■ Work to be completed
Could you continue the forum thread about selling raw milk through herdshares, picking up right after its last line?

■ Extract to read
* begin *

Well, there are links to my herdshare contracts and FTCLDF, as mentioned in my above post. If I were to do it again, I would first of all NOT advertise on the Real Milk site. Everyone can find you there and anyone will call about milk. Not that I've not made some great friends through herdshares, but I also met my share of crazies this way, and if you've got friends who want shares and will not be put off by a lengthy contract and a commitment to pick up milk on a specific day and time, then use those contacts.

I would also not ever (I have not, but there is a woman locally who has) get an article about my farm in the local paper. This is discouraged by FTCLDF if you are selling herdshares in TN. It is advertisement for state department of agriculture folks to come check you out. Even without this, I had a couple of experiences which in which I felt as if I was getting checked out.

The first of these was a visit from a family that did not look like a family. The woman was a walking encyclopedia of conspiracy theories, but her appearance didn't fit the crunchy type at all. Not to mention, that most folks who are really such conspiracy theorists certainly wouldn't tell that to a perfect stranger the first time they ever met. She wanted to buy milk to make cheese and wanted 2 gallons at a time, but only wanted to buy one share (so I gave her 2 gallons and told her she could come every other week). She asked me a bazillion questions about what I would do in certain instances, all dealing with the law regarding milk. She seemed satisfied when I told her that if the state ever made herd shares illegal, I'd just sell goats and only milk enough for me--that if it didn't allow me to do that, I wouldn't like it, but it wasn't like they were asking me to sin. She paid $60 for the share and first month's management fee and never came back. I never got my jars back from her and she never returned any correspondence. It was all very odd. The second experience was a man who kept calling over and over and got mad at us because we would not under any circumstance sell him raw milk. He told me he planned on taking it with him when he traveled to and from Chicago for business and wanted a flexible pick up so he didn't have to come every week. I told him I could not sell him a herd share knowing it would cross state lines. He got nasty. He also really didn't want a share and wasn't even open to buying a share with someone else and having them pick up on the weeks when he was out of town. His persistance in trying to get me to sell to him was just plain creepy.

Now other than that, I had fairly good experiences. People for the most part understood the law and were thankful that I was willing to put in the time and effort to provide them with a quality ...share of my herd... and I made some lasting friendships. Because I only have 2 refrigerators and also do eggs, I didn't have enough refrigerator space when folks went on vacation (and they all seemed to go at once!) If I could be more flexible then it wouldn't bother me about changing pick up days and times. If I did it over again, I'd probably give folks a short window and past that, they forfeit their milk to the chickens or something. But that being said, this time around with goats, I will skip the whole herdshare bit and just give excess to the chickens and maybe one day pigs. It was a whole lot of time and hassle that didn't have time or energy for.


----------



## MF-Alpines (Mar 29, 2010)

Nice to see you back, Billie.


----------



## Dan N TN (Apr 15, 2012)

* end *

■ Available data
* begin *

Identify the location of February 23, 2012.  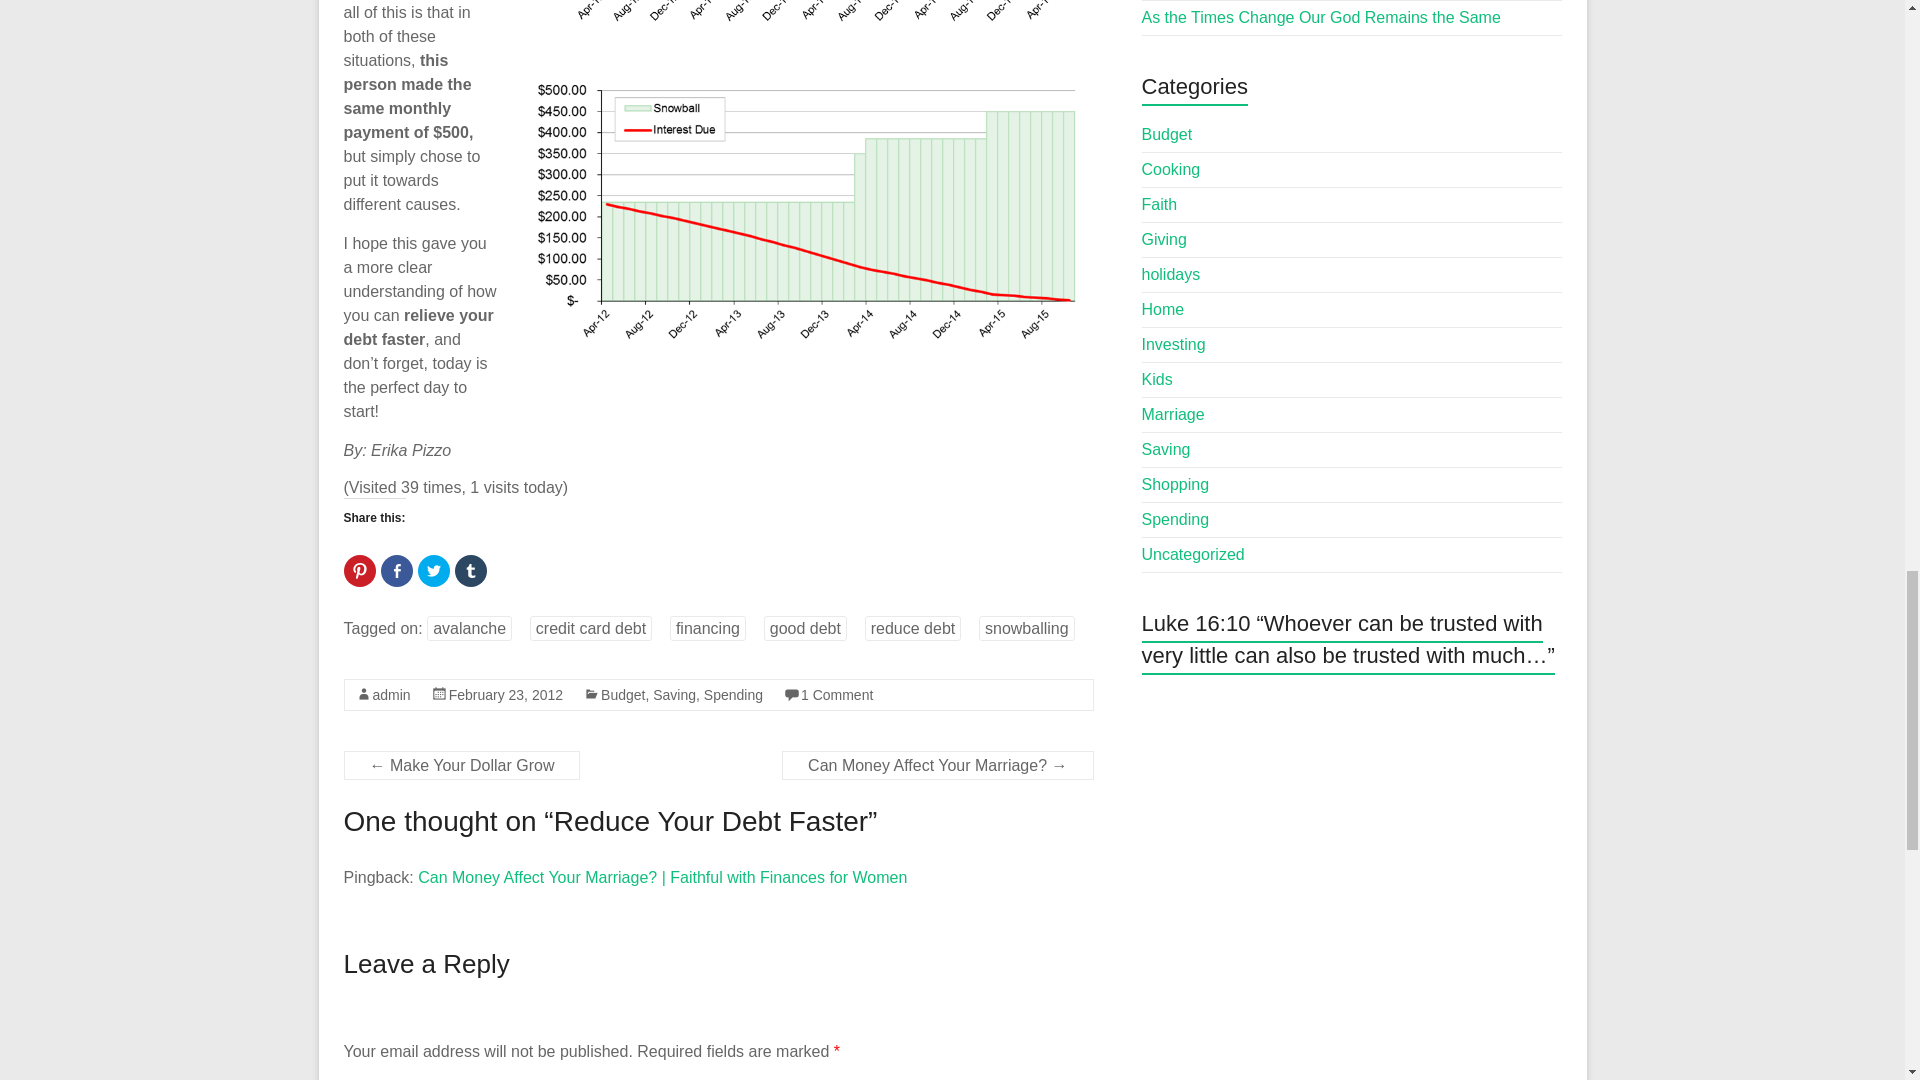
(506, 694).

* end *

■ Output of the task
It is a crying shame that someone must sneak around as if they were drug dealers in order to sell milk without being hassled my the "powers that be". I am a people person but, I can be down right blunt and to the point when I feel my God given rights are being trampled on. I'm not sure how I would react to a smart mouthed inspector snooping around my farm accusing me. When a man or woman in the United States of America can not feed his family and friends or support and/or offset the costs of his or her small farming operations by selling fresh and healthy products to reasonable, responsible adults there is something wrong. I believe that regulations are a good thing up to a point but, I'm afraid that we have long since surpassed that point. There are so many hoops to jump threw that many just say "to heck with it" and this is what the government and the big farming corporations want and hope for. Atleast that's the way I feel about it.


----------



## NubianSoaps.com (Oct 26, 2007)

The powers that be is the same USDA and health departments that have set rules for big agribusiness for decades, nothing has changed. Should we be exempt from the rules that protect the masses from big agribusiness foods? Because we only have 5 goats, what about 50 goats, what about 500? It's like when your pregnant, seems everyone is.....so just because you are closer to the story now, doesn't mean they are after you...it has always been this way. 26 years ago our laws in Texas were exactly the same as they are now, nothing has changed, nothing has changed at the federal level either to.

Do the milk regs for goats make sense? Of course not, it's because they are patterned after cattle, and we aren't mini cattle. Vicki


----------



## buckrun (Mar 7, 2008)

JFYI everyone posting here...a heads up on this kind of post.
The last person soliciting this kind of information from me (what do you do with your milk and what does so and so do with their milk) was a shill for the USDA and went around soliciting opinions about the milk laws implying he thought the regulations were overboard and the next we knew there was police tape on 2 local dairies and cease and desist orders as well as IRS audits out of nowhere.

This is a public forum meaning anyone can stop by to read and those so inclined to.... report and not even the truth but just that you milk goats and need to be observed.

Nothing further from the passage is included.